Productions under Doty's aegis while he was senior vice president in charge of television for Marble Arch/ITC Productions include the Emmy Award-winning Friendly Fire, starring Carol Burnett and Ned Beatty; the Golden Globe-winning, Emmy-nominated All Quiet on the Western Front, starring Richard Thomas and Ernest Borgnine; the Emmy-nominated The Elephant Man based on the Bernard Pomeranz Broadway play; and The Scarlet and the Black, starring Gregory Peck, Christopher Plummer and Sir John Gielgud.

During his term as executive vice president for worldwide production of D.L. Taffner Ltd., Doty was executive producer of six films based on Leslie Charteris' The Saint and three films based on mystery novels by Dick Francis.

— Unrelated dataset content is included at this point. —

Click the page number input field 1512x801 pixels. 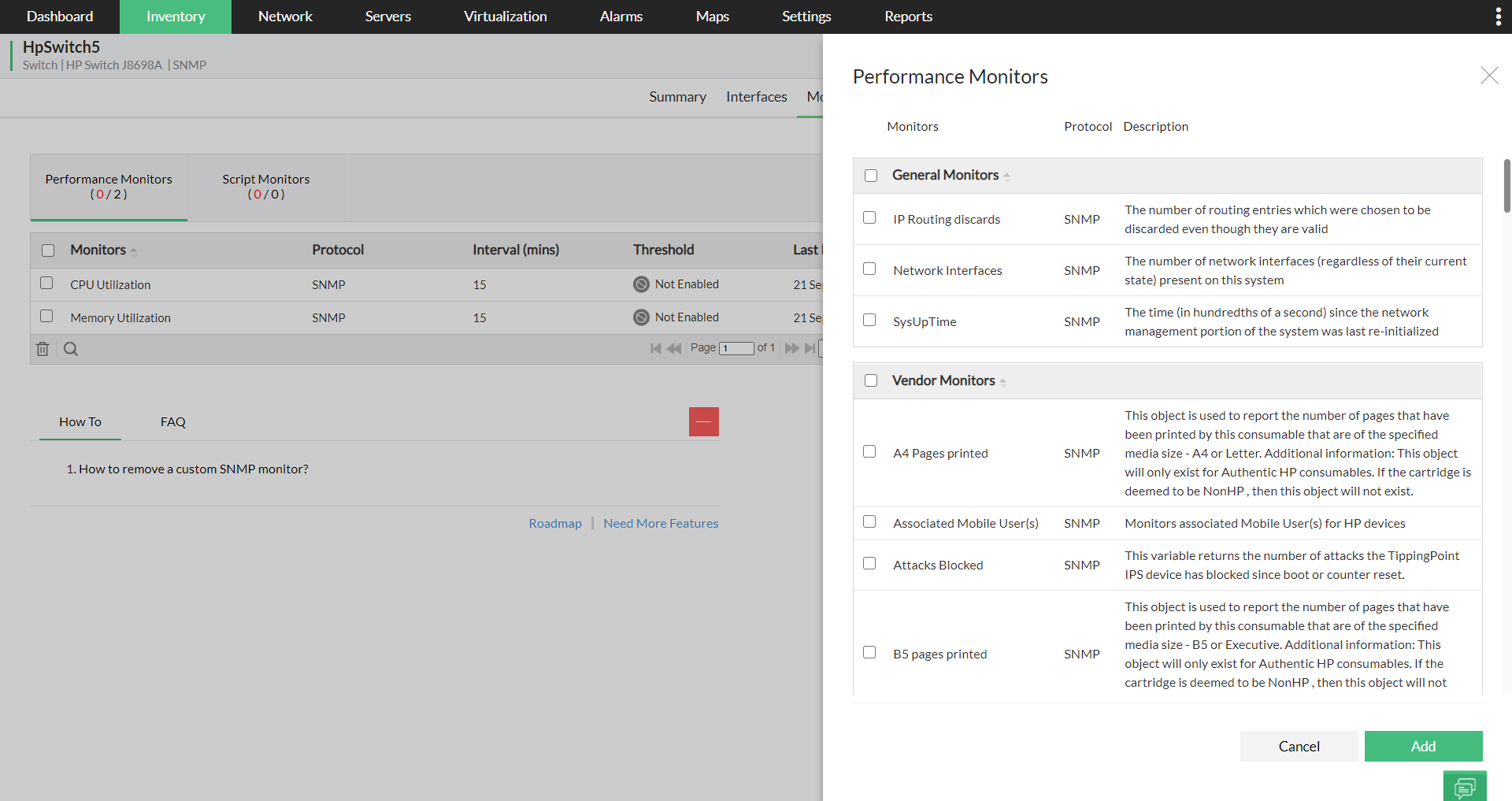(x=736, y=348)
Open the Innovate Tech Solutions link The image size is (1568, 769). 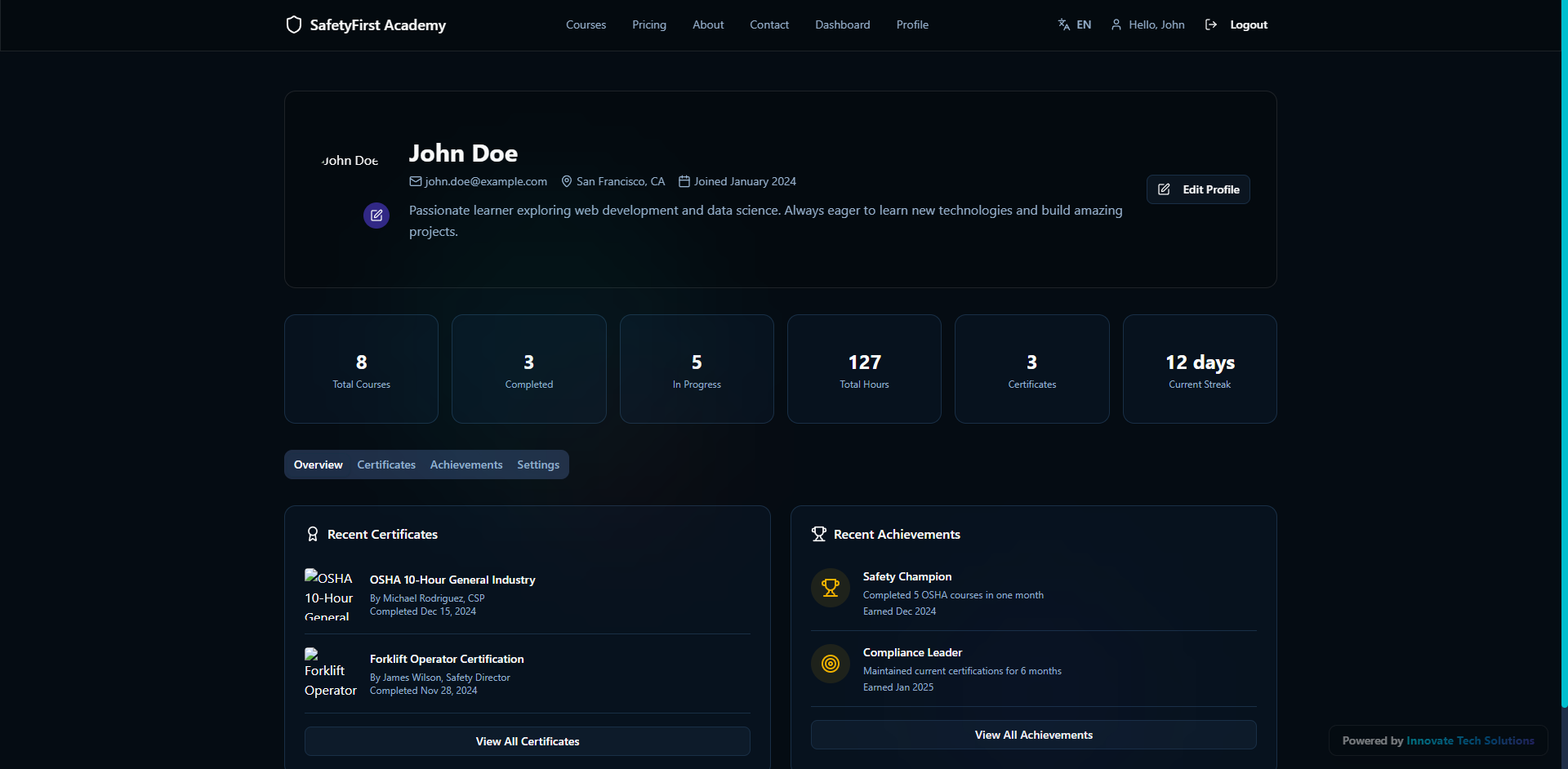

Previously, Doty was a programming vice president with ABC Television in both New York and Los Angeles. His executive responsibilities included the original development of the comedy series Three's Company and the creation of ABC's entry into early morning television, AM America, which became Good Morning America. Following his 12 years at ABC and prior to joining Marble Arch/ITC Productions, he was with the William Morris Agency as executive of TV creative affairs.

Doty serves on the Board of the Geffen Playhouse, the Board of the American Cinema Foundation and the Steering Committee of the Caucus of Producers, Writers and Directors. He has previously served on the Board of Directors of the Producer's Guild of America, the UCLA Theater, Film and Television Education Association and the Producer's Peer Board of the Academy of Television Arts and Sciences.